■ Available data ■
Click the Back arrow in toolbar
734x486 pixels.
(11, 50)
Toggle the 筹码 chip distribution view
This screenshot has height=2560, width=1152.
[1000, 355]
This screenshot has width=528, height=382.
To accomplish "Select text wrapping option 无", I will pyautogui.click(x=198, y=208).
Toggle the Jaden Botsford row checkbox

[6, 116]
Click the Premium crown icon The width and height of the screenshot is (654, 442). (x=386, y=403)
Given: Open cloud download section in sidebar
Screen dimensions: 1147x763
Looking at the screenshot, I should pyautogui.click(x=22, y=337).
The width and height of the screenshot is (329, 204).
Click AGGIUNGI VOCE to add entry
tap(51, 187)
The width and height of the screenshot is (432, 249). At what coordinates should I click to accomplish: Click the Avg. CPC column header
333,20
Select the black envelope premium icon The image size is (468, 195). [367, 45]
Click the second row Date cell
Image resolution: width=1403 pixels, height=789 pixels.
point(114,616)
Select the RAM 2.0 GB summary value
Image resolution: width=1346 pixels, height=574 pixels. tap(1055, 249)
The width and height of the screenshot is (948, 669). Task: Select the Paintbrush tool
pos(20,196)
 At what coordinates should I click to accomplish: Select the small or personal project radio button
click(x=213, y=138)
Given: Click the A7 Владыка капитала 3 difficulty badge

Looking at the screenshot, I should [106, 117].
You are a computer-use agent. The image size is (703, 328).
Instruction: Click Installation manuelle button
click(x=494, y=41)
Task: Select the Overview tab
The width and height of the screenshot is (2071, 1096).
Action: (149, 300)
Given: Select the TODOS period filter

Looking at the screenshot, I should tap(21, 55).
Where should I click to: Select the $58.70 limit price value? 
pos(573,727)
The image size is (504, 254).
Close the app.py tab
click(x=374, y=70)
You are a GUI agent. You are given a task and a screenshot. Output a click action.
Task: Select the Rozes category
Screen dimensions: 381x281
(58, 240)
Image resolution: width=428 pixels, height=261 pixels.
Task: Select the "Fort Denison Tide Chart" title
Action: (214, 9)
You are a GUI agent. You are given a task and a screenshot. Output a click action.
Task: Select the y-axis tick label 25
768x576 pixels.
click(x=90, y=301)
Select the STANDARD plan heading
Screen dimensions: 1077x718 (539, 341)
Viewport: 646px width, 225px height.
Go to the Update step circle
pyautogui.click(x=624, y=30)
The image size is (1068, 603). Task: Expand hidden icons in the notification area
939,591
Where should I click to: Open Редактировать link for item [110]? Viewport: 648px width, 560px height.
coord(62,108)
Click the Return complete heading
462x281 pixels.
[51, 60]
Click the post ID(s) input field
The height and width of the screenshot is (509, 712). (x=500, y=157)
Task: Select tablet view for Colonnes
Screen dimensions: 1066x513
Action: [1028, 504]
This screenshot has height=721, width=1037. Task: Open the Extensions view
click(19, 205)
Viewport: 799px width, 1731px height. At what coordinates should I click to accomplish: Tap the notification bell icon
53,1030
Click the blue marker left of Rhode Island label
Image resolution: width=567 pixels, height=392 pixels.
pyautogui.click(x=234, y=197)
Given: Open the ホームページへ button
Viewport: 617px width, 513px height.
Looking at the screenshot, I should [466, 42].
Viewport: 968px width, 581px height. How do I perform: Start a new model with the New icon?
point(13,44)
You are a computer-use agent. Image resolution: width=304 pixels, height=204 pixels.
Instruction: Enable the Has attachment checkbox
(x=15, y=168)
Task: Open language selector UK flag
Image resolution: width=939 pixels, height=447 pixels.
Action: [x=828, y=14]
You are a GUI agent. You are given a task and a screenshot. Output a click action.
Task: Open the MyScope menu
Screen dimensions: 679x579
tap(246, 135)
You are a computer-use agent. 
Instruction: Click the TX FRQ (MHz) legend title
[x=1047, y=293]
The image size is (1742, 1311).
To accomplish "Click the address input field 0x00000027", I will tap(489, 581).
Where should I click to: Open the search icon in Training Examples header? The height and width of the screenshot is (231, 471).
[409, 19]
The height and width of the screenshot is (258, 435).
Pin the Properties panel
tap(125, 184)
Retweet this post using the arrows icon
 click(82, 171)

■ Task to complete ■
Without changing a word, write out each entry again.

■ Your response ■
Click the Back arrow in toolbar
734x486 pixels.
(11, 50)
Toggle the 筹码 chip distribution view
This screenshot has height=2560, width=1152.
[1000, 355]
This screenshot has width=528, height=382.
To accomplish "Select text wrapping option 无", I will pyautogui.click(x=198, y=208).
Toggle the Jaden Botsford row checkbox

[6, 116]
Click the Premium crown icon The width and height of the screenshot is (654, 442). (x=386, y=403)
Given: Open cloud download section in sidebar
Screen dimensions: 1147x763
Looking at the screenshot, I should pyautogui.click(x=22, y=337).
The width and height of the screenshot is (329, 204).
Click AGGIUNGI VOCE to add entry
tap(51, 187)
The width and height of the screenshot is (432, 249). At what coordinates should I click to accomplish: Click the Avg. CPC column header
333,20
Select the black envelope premium icon The image size is (468, 195). [367, 45]
Click the second row Date cell
Image resolution: width=1403 pixels, height=789 pixels.
point(114,616)
Select the RAM 2.0 GB summary value
Image resolution: width=1346 pixels, height=574 pixels. tap(1055, 249)
The width and height of the screenshot is (948, 669). Task: Select the Paintbrush tool
pos(20,196)
 At what coordinates should I click to accomplish: Select the small or personal project radio button
click(x=213, y=138)
Given: Click the A7 Владыка капитала 3 difficulty badge

Looking at the screenshot, I should [106, 117].
You are a computer-use agent. The image size is (703, 328).
Instruction: Click Installation manuelle button
click(x=494, y=41)
Task: Select the Overview tab
The width and height of the screenshot is (2071, 1096).
Action: (149, 300)
Given: Select the TODOS period filter

Looking at the screenshot, I should tap(21, 55).
Where should I click to: Select the $58.70 limit price value? 
pos(573,727)
The image size is (504, 254).
Close the app.py tab
click(x=374, y=70)
You are a GUI agent. You are given a task and a screenshot. Output a click action.
Task: Select the Rozes category
Screen dimensions: 381x281
(58, 240)
Image resolution: width=428 pixels, height=261 pixels.
Task: Select the "Fort Denison Tide Chart" title
Action: (214, 9)
You are a GUI agent. You are given a task and a screenshot. Output a click action.
Task: Select the y-axis tick label 25
768x576 pixels.
click(x=90, y=301)
Select the STANDARD plan heading
Screen dimensions: 1077x718 (539, 341)
Viewport: 646px width, 225px height.
Go to the Update step circle
pyautogui.click(x=624, y=30)
The image size is (1068, 603). Task: Expand hidden icons in the notification area
939,591
Where should I click to: Open Редактировать link for item [110]? Viewport: 648px width, 560px height.
coord(62,108)
Click the Return complete heading
462x281 pixels.
[51, 60]
Click the post ID(s) input field
The height and width of the screenshot is (509, 712). (x=500, y=157)
Task: Select tablet view for Colonnes
Screen dimensions: 1066x513
Action: [1028, 504]
This screenshot has height=721, width=1037. Task: Open the Extensions view
click(19, 205)
Viewport: 799px width, 1731px height. At what coordinates should I click to accomplish: Tap the notification bell icon
53,1030
Click the blue marker left of Rhode Island label
Image resolution: width=567 pixels, height=392 pixels.
pyautogui.click(x=234, y=197)
Given: Open the ホームページへ button
Viewport: 617px width, 513px height.
Looking at the screenshot, I should [466, 42].
Viewport: 968px width, 581px height. How do I perform: Start a new model with the New icon?
point(13,44)
You are a computer-use agent. Image resolution: width=304 pixels, height=204 pixels.
Instruction: Enable the Has attachment checkbox
(x=15, y=168)
Task: Open language selector UK flag
Image resolution: width=939 pixels, height=447 pixels.
Action: [x=828, y=14]
You are a GUI agent. You are given a task and a screenshot. Output a click action.
Task: Open the MyScope menu
Screen dimensions: 679x579
tap(246, 135)
You are a computer-use agent. 
Instruction: Click the TX FRQ (MHz) legend title
[x=1047, y=293]
The image size is (1742, 1311).
To accomplish "Click the address input field 0x00000027", I will tap(489, 581).
Where should I click to: Open the search icon in Training Examples header? The height and width of the screenshot is (231, 471).
[409, 19]
The height and width of the screenshot is (258, 435).
Pin the Properties panel
tap(125, 184)
Retweet this post using the arrows icon
 click(82, 171)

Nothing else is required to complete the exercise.